## [PROVIDED PASSAGE]
In the first years of the oil rush, high overland shipping costs drove many well owners to float their product down Oil Creek to the Allegheny River as lumber producers did. For decades, logs had been transported using man-made floods, known as pond freshets, created by successively breaking milldams along the length of the river. These freshets could carry up to 800 skiffs filled with crude oil downstream at once. Most skiffs held between 700 and 800 oilbbl of oil, but one third of that leaked out of the skiffs before they were even launched and another third was lost by the time the skiffs reached Pittsburgh. Only three in five of the flimsy vessels survived the trip without being destroyed by collisions with rocks, fallen trees, or other skiffs.

## [DIRECTIONS]
From the passage on floating oil downstream, list every kind of object that the skiffs could collide with and be destroyed by.

## [RAW DATA]
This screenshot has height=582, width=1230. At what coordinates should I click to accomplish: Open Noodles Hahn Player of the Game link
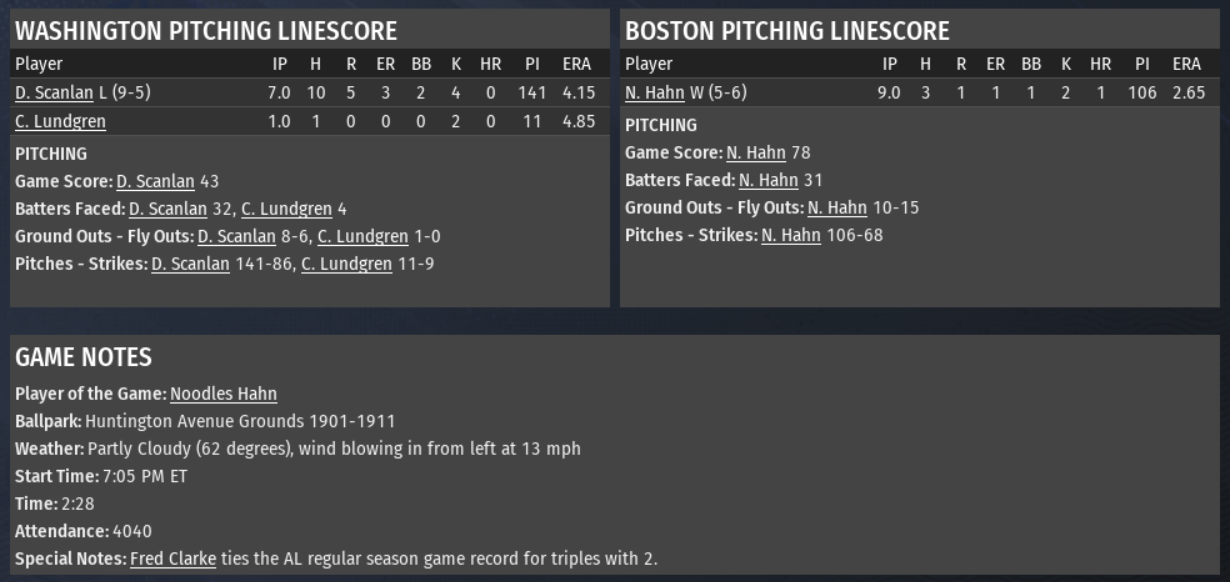[223, 394]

## [RESPONSE FOR THIS EXERCISE]
Rocks, fallen trees, other skiffs